▶ **Input material**
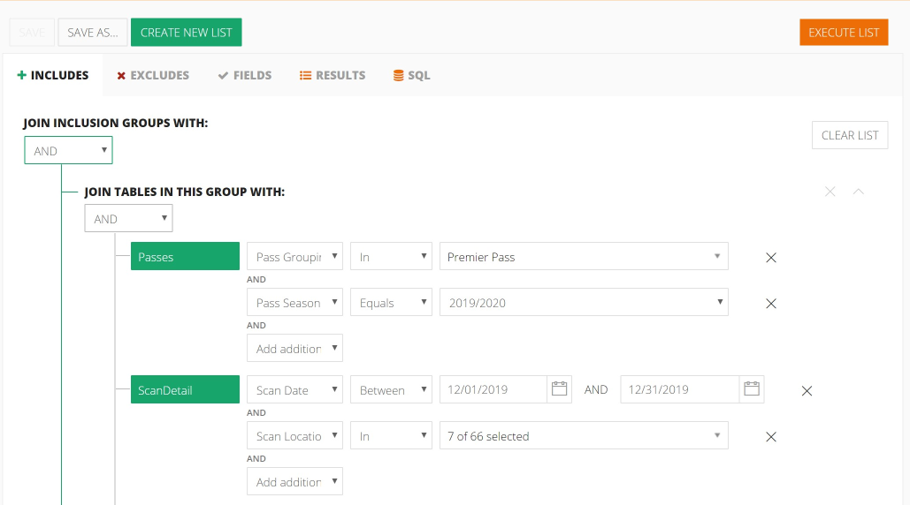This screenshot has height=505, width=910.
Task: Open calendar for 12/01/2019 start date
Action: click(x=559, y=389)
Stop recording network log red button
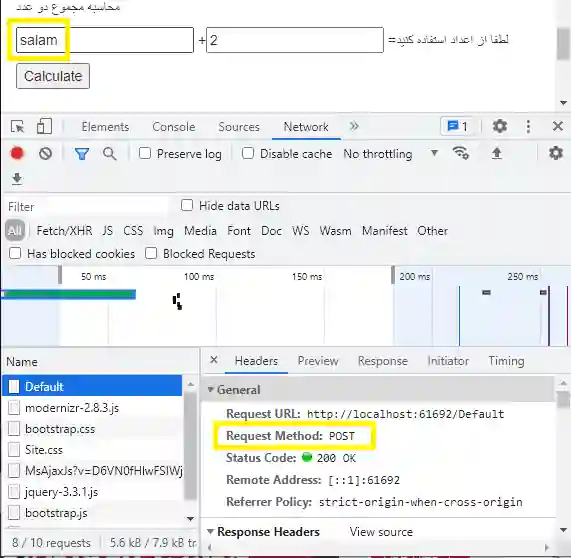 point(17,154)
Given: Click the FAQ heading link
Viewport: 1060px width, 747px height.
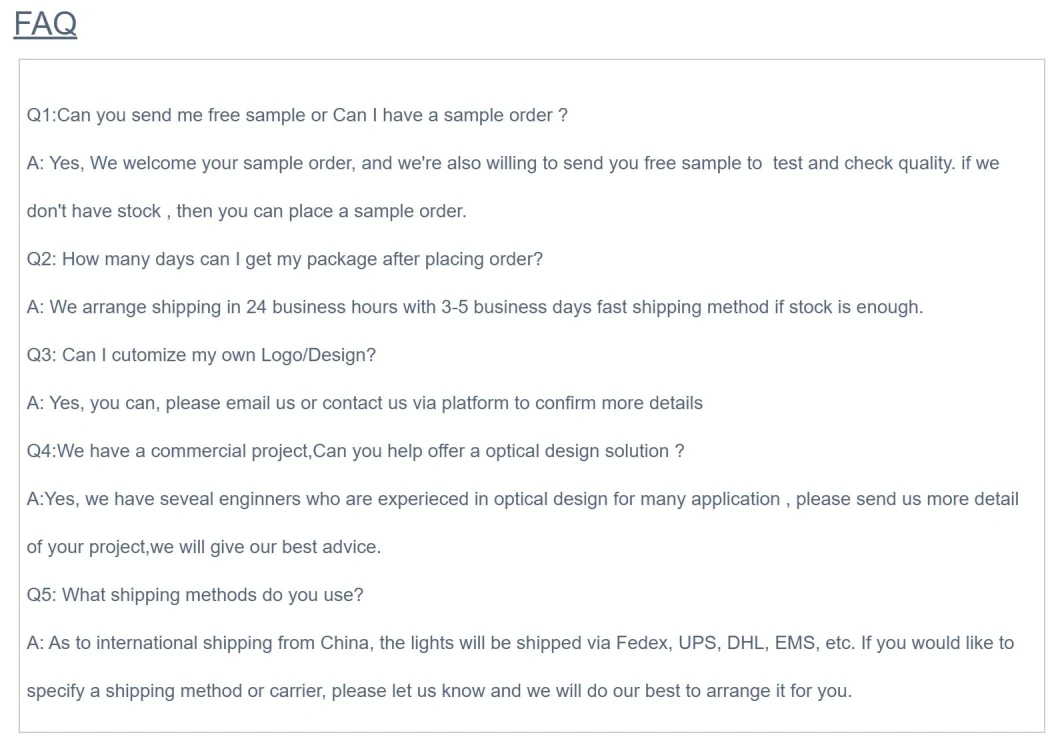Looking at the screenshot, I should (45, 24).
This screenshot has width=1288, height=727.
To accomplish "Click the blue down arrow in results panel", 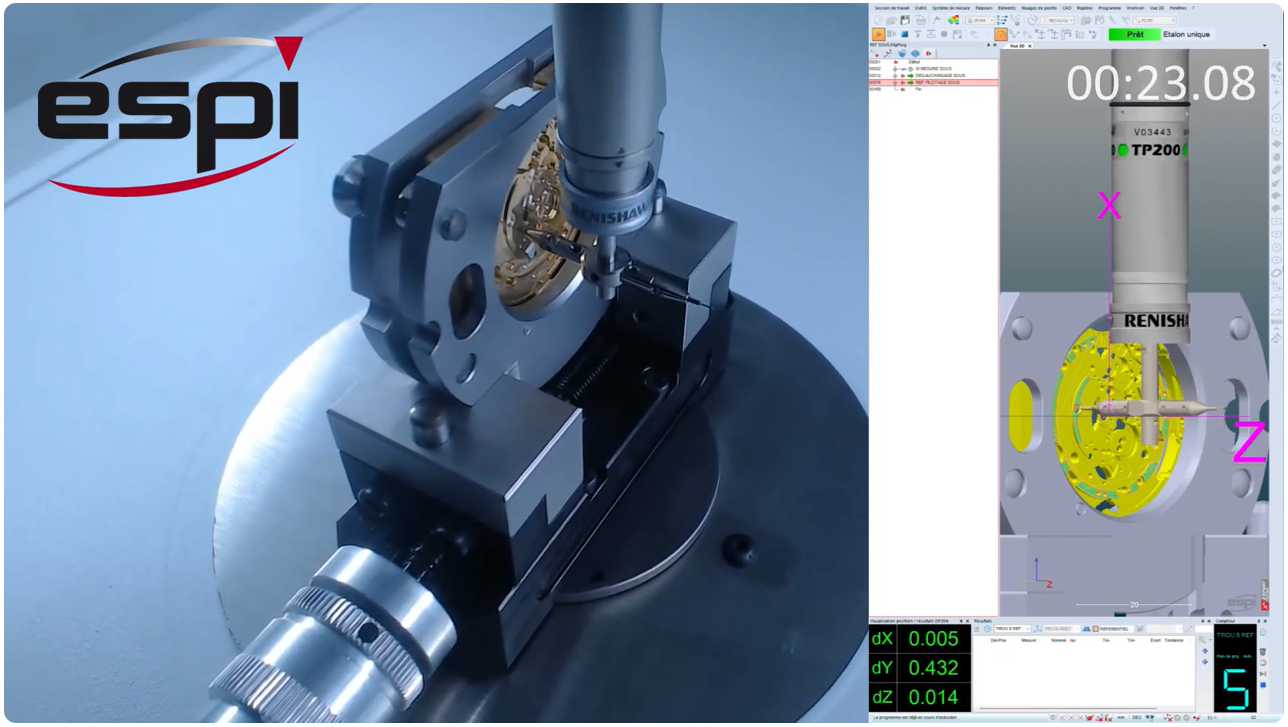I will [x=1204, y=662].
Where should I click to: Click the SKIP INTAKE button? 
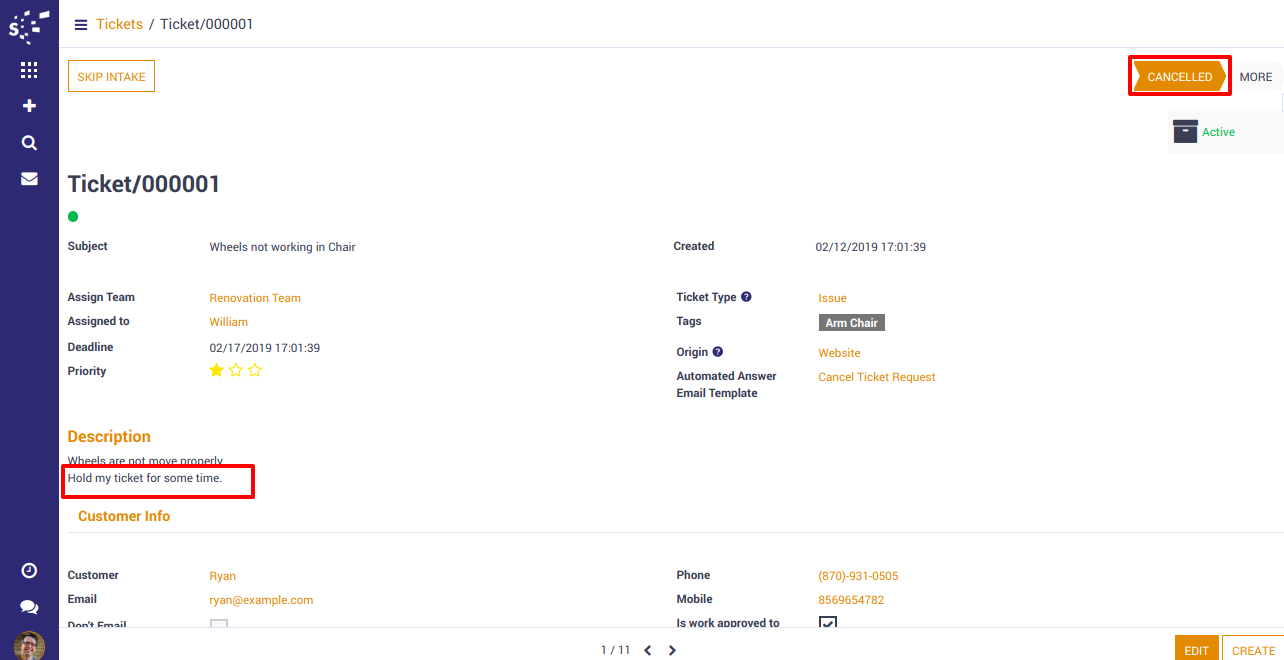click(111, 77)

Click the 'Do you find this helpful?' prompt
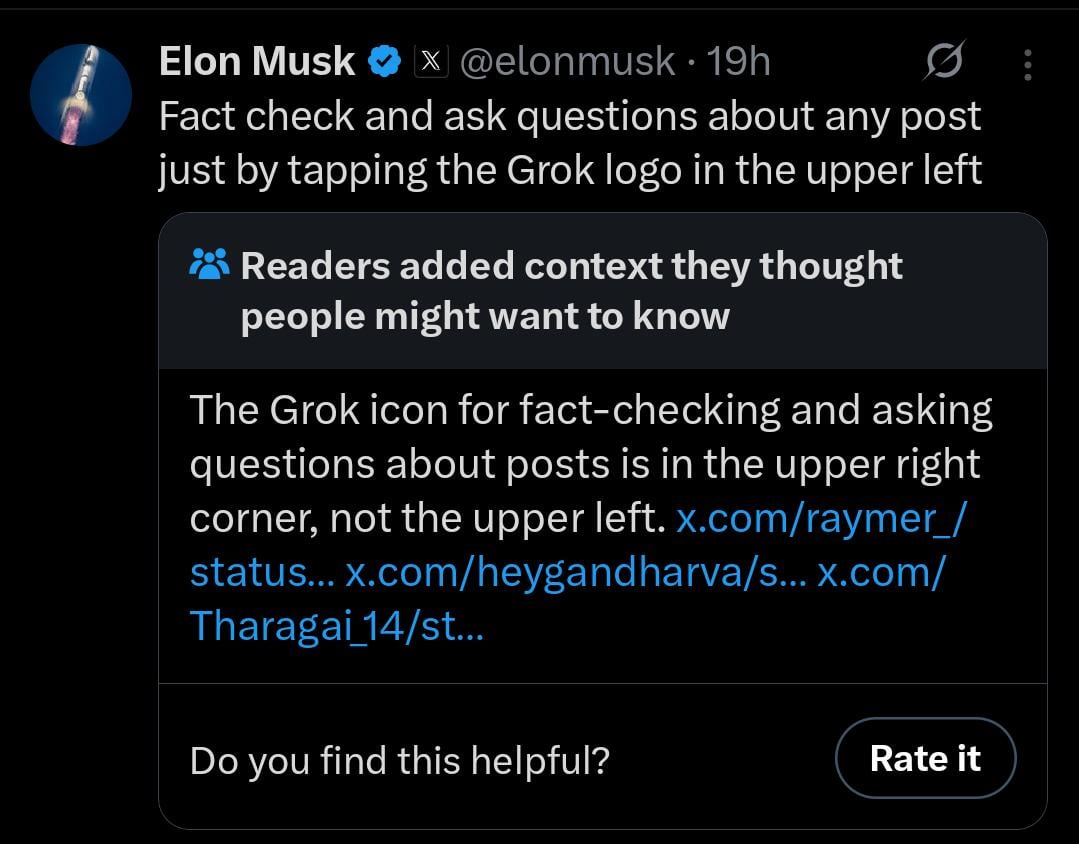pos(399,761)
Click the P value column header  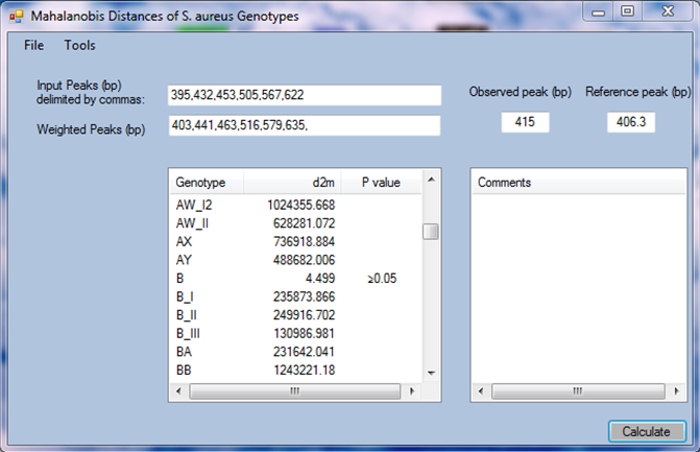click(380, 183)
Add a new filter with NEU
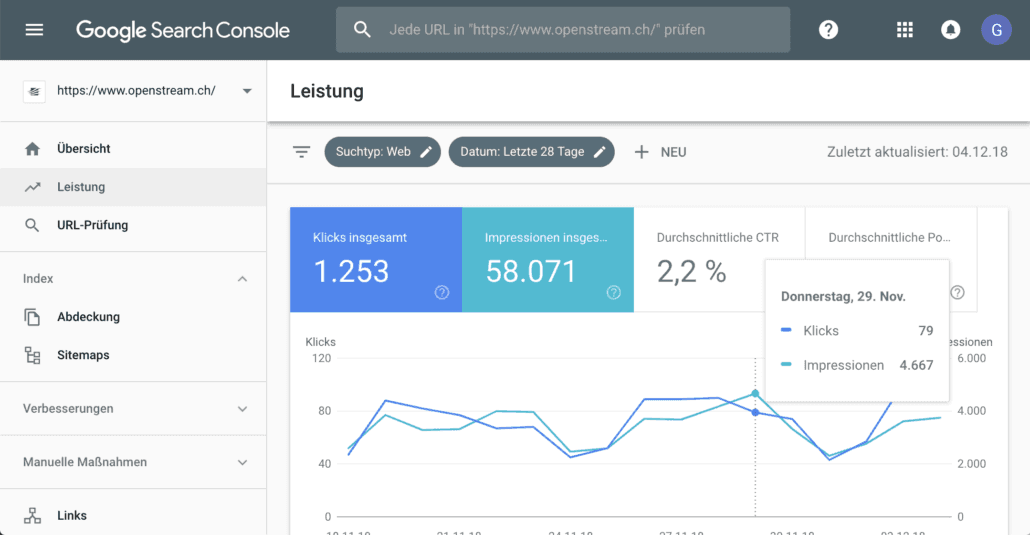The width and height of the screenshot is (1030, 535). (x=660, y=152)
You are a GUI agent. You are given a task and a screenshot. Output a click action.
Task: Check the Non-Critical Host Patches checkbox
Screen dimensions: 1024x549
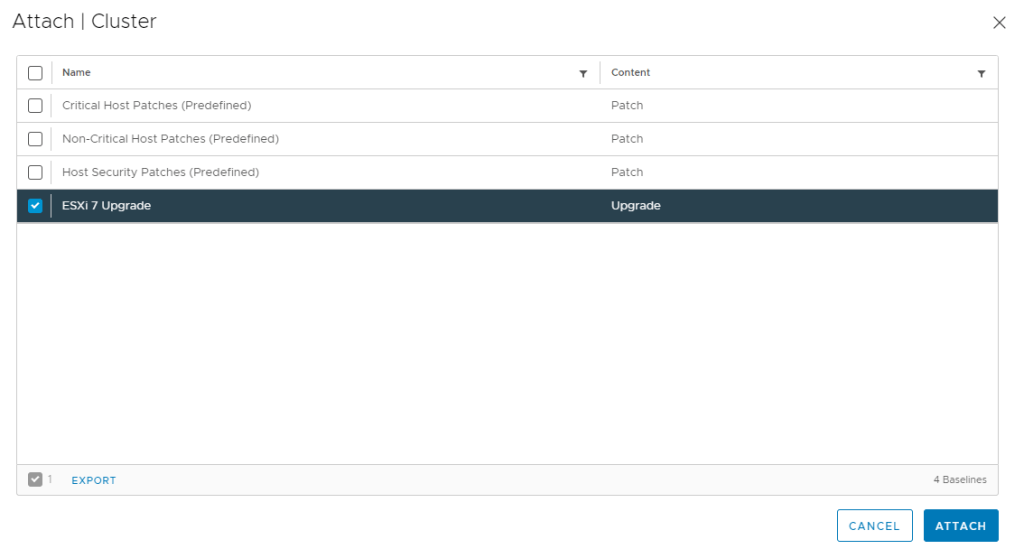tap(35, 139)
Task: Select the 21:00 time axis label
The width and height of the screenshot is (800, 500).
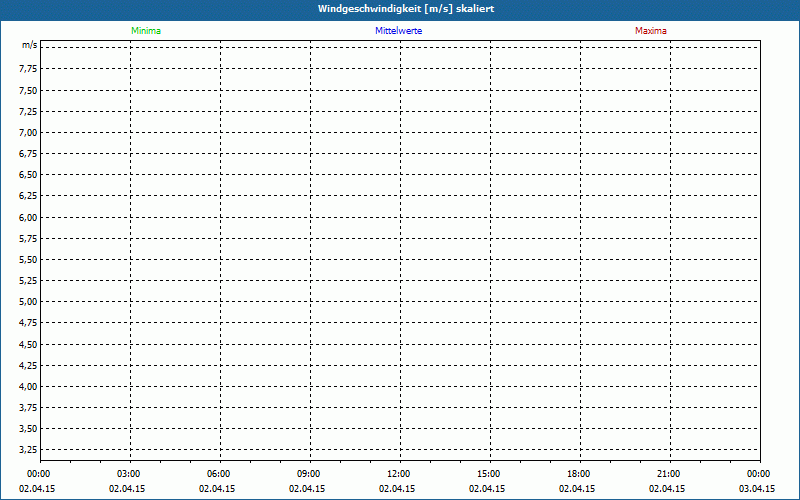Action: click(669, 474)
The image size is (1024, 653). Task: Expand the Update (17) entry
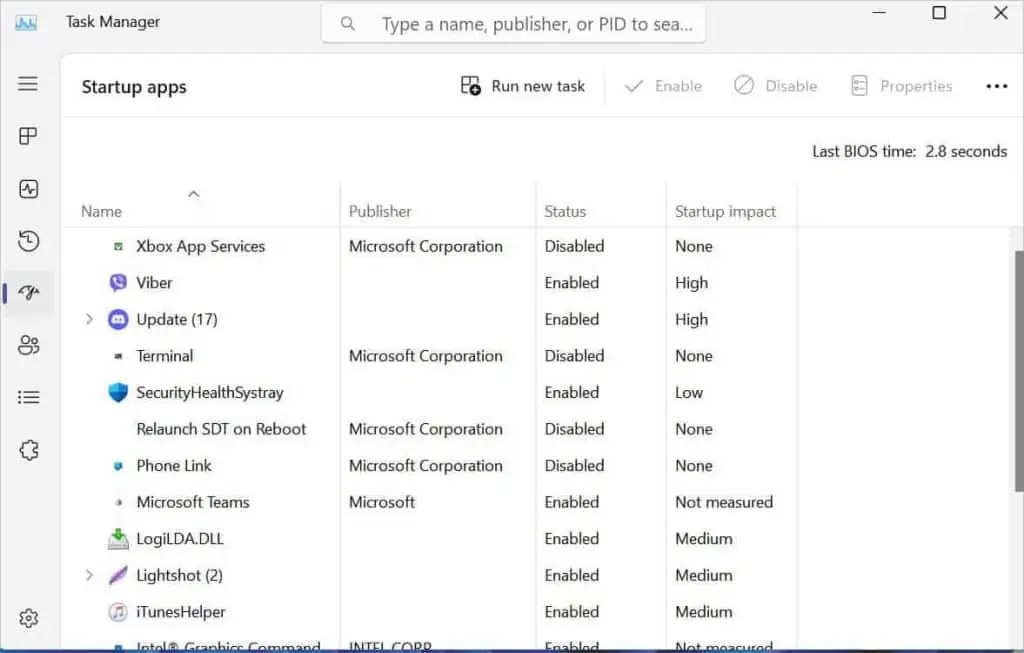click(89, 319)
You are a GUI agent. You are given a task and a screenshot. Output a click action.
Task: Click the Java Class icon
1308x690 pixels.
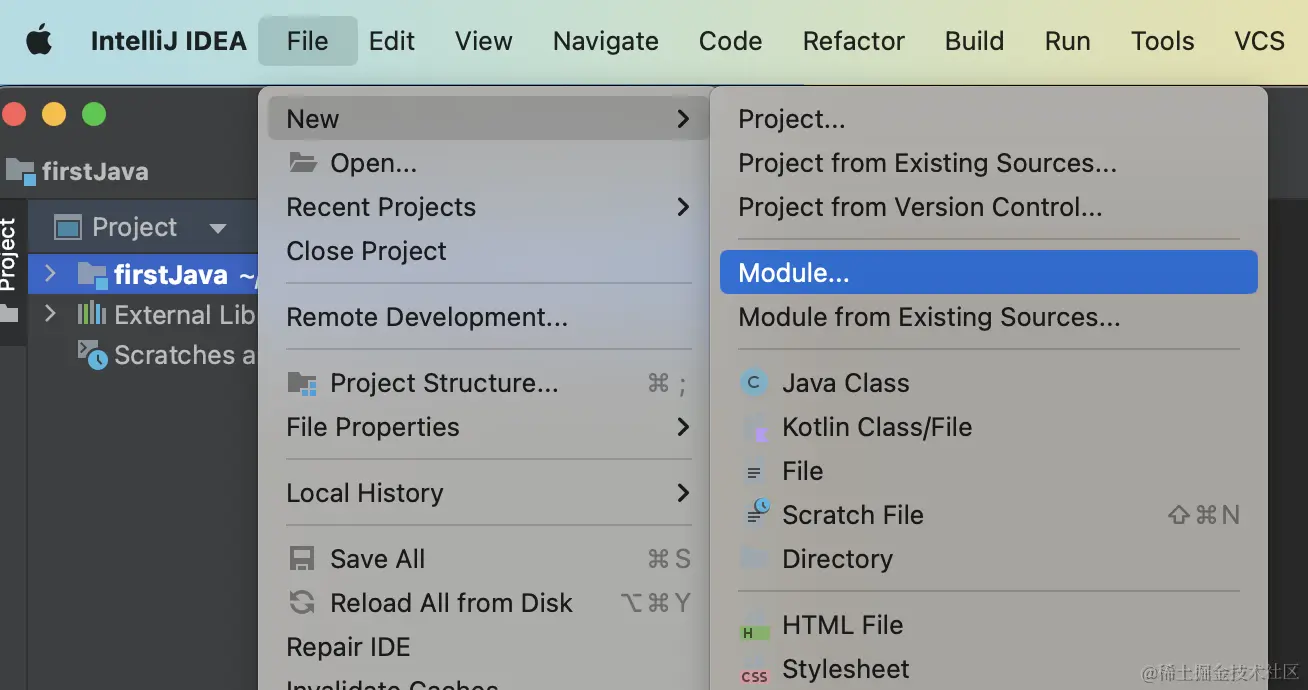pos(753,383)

▶ **What you need to do**
The answer should consist only of the lines from the line with "Add a new filter with NEU" through the last line of the data, repeated exactly; pictures stay out.

▶ **Result of the exercise**
Add a new filter with NEU
The width and height of the screenshot is (1030, 535). (x=660, y=152)
You are a GUI agent. You are given a task and a screenshot. Output a click action.
Task: Check the Non-Critical Host Patches checkbox
Screen dimensions: 1024x549
tap(35, 139)
Task: Select the 21:00 time axis label
The width and height of the screenshot is (800, 500).
Action: click(669, 474)
The image size is (1024, 653). Task: Expand the Update (17) entry
click(89, 319)
You are a GUI agent. You are given a task and a screenshot. Output a click action.
Task: Click the Java Class icon
1308x690 pixels.
pos(753,383)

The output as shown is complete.